PAGE EXCERPT Start Marker

This is a simple wrapper around R packages ontologyIndex and ontologySimilarity.
This script takes a table of genomic variants in some patients as an input and outputs 2 metrics for them:
- raw similarity between a gene and patient's phenotype (0 = no similarity, 1 = perfect match)
- phe-value - how well this particular gene explains the patient's phenotype, in comparison with other genes affected in this dataset (0 = this gene is the best match for this patient phenotype, 1 = this is absolutely random match and other genes explain the phenotype much better).
Requirements:
- both abovementioned R packages installed,
- genes_to_phenotype file from OMIM is located in the same folder as this script,
- your input file "affected genes in samples" is tab-separated, each affected gene-sample takes a separate row, and your file has a header with the column names
disease_details_HPO_term_id
(here HPO terms OF PATIENTS should be described, separated by "; " split, for example - HP:0000248 - Brachycephaly; HP:0000343 - Long philtrum; , without quotation marks!),sample
(containing sample IDs - take care that same IDs belong to patients with the same HPO described),gene
(gene ID used in OMIM).
You run the script as:
Rscript match_genes_to_pheno.R input_file.txt
Result file with the name phevalues.annot.tsv
will appear in the directory with the script.
The script will also produce a plot with phe-values and raw similarity scores - the general variants of interest are located on the top left part.

PAGE EXCERPT End Marker
DATA LISTING Start Marker

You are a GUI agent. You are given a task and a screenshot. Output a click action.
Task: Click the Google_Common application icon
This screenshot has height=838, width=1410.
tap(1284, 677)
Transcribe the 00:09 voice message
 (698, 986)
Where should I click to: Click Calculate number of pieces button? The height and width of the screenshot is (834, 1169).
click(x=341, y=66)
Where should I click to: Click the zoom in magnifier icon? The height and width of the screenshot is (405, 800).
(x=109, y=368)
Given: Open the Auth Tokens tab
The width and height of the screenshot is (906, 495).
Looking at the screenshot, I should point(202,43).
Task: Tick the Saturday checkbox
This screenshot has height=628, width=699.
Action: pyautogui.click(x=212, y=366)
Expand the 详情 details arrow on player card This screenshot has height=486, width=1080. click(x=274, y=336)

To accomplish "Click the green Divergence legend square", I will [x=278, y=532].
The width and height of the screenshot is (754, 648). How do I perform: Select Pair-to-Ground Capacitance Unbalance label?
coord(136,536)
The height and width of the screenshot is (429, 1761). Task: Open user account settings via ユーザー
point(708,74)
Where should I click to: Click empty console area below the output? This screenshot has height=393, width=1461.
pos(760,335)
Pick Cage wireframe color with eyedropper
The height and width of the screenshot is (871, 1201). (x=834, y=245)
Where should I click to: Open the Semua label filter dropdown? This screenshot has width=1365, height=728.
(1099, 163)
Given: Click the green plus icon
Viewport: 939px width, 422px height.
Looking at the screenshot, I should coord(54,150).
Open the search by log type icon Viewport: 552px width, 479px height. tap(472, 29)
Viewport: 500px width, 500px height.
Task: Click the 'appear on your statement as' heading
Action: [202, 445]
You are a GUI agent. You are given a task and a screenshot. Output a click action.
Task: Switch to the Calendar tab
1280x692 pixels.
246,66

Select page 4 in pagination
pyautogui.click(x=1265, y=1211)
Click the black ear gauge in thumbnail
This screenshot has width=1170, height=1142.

DATA LISTING End Marker

* WHAT YOU NEED TO DO *
**a.** Shorten the paragraph of the script description that begins "This script takes a table of genomic variants," keeping its main facts.
**b.** Return the part of the script description starting with "- phe-value - how" and going on through "phenotype much better).", copied word for word.

* SOLUTIONS BELOW *
**a.**
The script takes a table of patients' genomic variants as input and outputs two metrics for them:
- raw similarity between a gene and the patient's phenotype (0 = no similarity, 1 = perfect match);
- phe-value, which measures how well the gene explains the patient's phenotype compared with other genes affected in the dataset (0 = best match for that phenotype, 1 = an entirely random match, with other genes explaining the phenotype much better).

**b.**
- phe-value - how well this particular gene explains the patient's phenotype, in comparison with other genes affected in this dataset (0 = this gene is the best match for this patient phenotype, 1 = this is absolutely random match and other genes explain the phenotype much better).